### Consignes
1 > Recopiez fidèlement le passage de l'extrait sur l'assassinat de Zoran Djindjic, en commençant par « Il y a cinq » et en poursuivant jusqu'à « loin d'être clos. ».
2 > Reprenez l'extrait sur l'assassinat de Zoran Djindjic et rédigez-en la suite à partir de sa dernière phrase.

### Extrait du document
··········

Il y a cinq ans exactement, le 12 mars 2003, le Premier ministre serbe Zoran Djindjic était assassiné. En attendant la victoire finale du Bien sur le Mal, c’était l’occasion pour l’assassinat de démontrer sa redoutable efficacité politique. Parce que cinq ans plus tard, ceux qui ont tué Djindjic ont gagné. Bien sûr, ceux qui ont pressé sur la gâchette sont morts, sous les verrous ou en fuite. Les porte-flingues, ça n’intéresse personne et encore moins leurs employeurs qui eux n’ont pas cessé de prospérer depuis toutes ces années. Le site serbe d'information B92 revient longuement sur ce sujet qui est encore loin d'être clos.

··········

### Données extraites
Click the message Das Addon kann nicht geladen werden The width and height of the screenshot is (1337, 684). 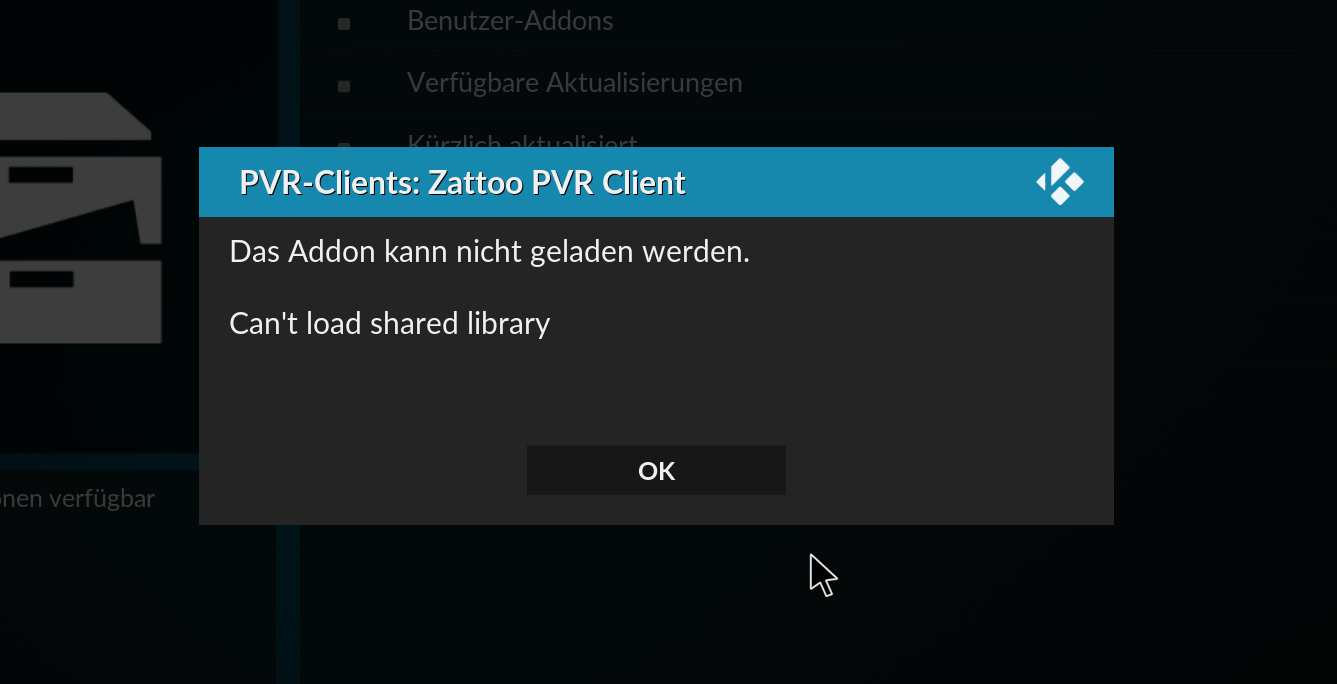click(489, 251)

··········

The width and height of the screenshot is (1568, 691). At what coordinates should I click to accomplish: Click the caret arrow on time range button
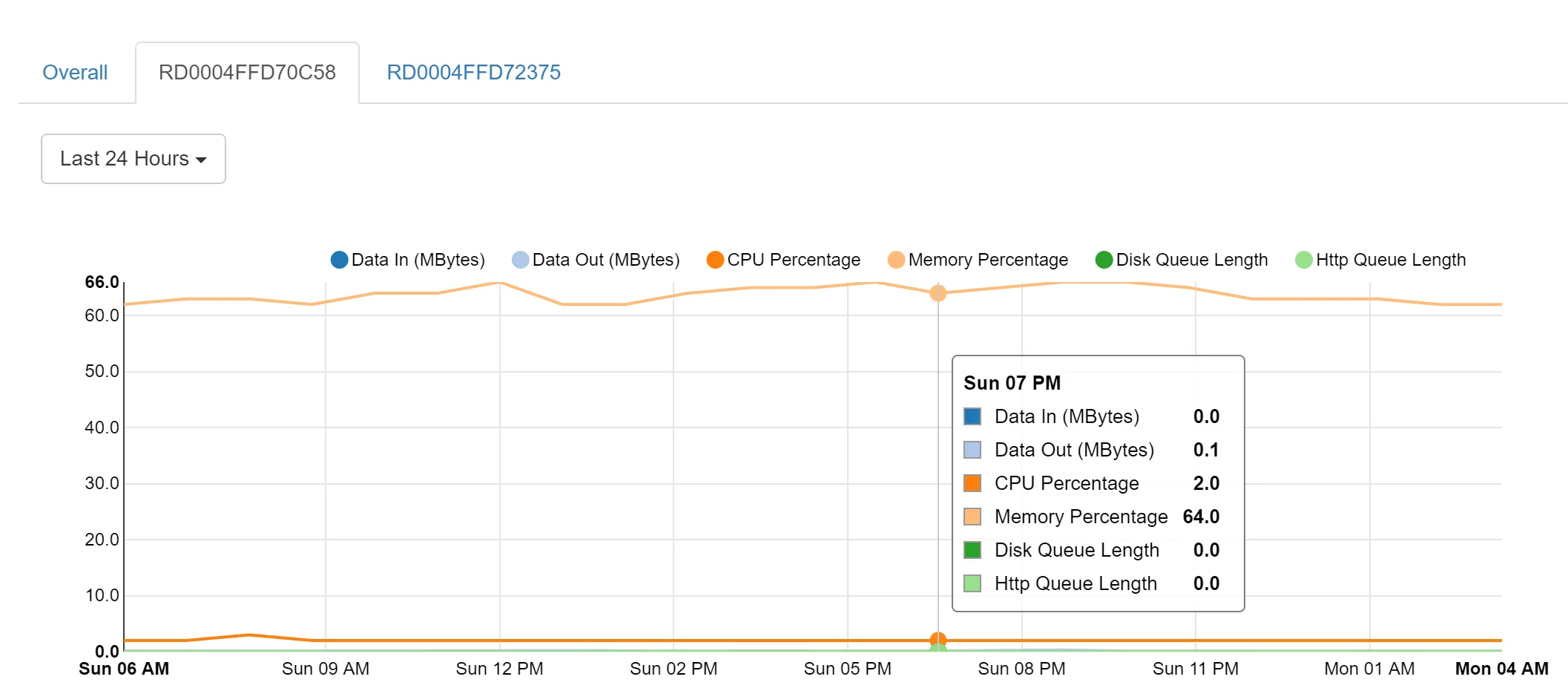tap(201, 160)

··········

### Réponses par consigne
1 >
Il y a cinq ans exactement, le 12 mars 2003, le Premier ministre serbe Zoran Djindjic était assassiné. En attendant la victoire finale du Bien sur le Mal, c’était l’occasion pour l’assassinat de démontrer sa redoutable efficacité politique. Parce que cinq ans plus tard, ceux qui ont tué Djindjic ont gagné. Bien sûr, ceux qui ont pressé sur la gâchette sont morts, sous les verrous ou en fuite. Les porte-flingues, ça n’intéresse personne et encore moins leurs employeurs qui eux n’ont pas cessé de prospérer depuis toutes ces années. Le site serbe d'information B92 revient longuement sur ce sujet qui est encore loin d'être clos.

2 >
Il y a quelque chose d’étrangement similaire entre les assassinats de Djindjic et de Kennedy, même si les personnages et les circonstances sont très différents. Ces événements révèlent la nature organique d’une société : les anticorps, connus ou non, éliminent les virus. L’Amérique des années 60 a ceci en commun avec la Serbie des années 2000 : la prépondérance de la mafia jusqu’au cœur du pouvoir. Jusqu’à la victime de l’assassinat lui-même. JFK et Djindjic ont tous les deux un passé lourd de compromissions très dangereuses : le premier avec son père Joe Kennedy, cet Irlandais totalement acquis à la cause des grands boss mafieux industriels qui ne pouvaient accepter les menaces de ce playboy de fiston, après qu’ils l’avaient mis à la Maison Blanche. Et le second, ce politicien très – trop ? – pragmatique qui avait conclu un accord de paix avec les porte-flingues de Milosevic en leur garantissant de ne pas se faire extrader à La Haye. C’est la fable invertie de la vipère et du laboureur.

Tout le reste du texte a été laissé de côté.